>>>
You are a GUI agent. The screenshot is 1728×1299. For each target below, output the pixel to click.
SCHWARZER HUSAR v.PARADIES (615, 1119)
<<<
>>>
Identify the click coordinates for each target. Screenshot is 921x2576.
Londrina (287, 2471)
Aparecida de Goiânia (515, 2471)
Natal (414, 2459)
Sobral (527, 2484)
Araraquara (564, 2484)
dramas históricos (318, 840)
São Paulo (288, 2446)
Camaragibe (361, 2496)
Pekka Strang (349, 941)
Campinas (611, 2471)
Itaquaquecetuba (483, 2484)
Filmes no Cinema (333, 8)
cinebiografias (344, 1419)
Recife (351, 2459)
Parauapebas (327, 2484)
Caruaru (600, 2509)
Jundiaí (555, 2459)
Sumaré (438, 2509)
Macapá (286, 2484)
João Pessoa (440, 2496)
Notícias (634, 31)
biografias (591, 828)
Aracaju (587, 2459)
<<<
Using the records above, report each line that contains the word "target" by copying it.

| RESULT |
You are a GUI agent. The screenshot is 1728×1299. For each target below, output the pixel to click.
Identify the click coordinates for each target. Screenshot is 921x2576.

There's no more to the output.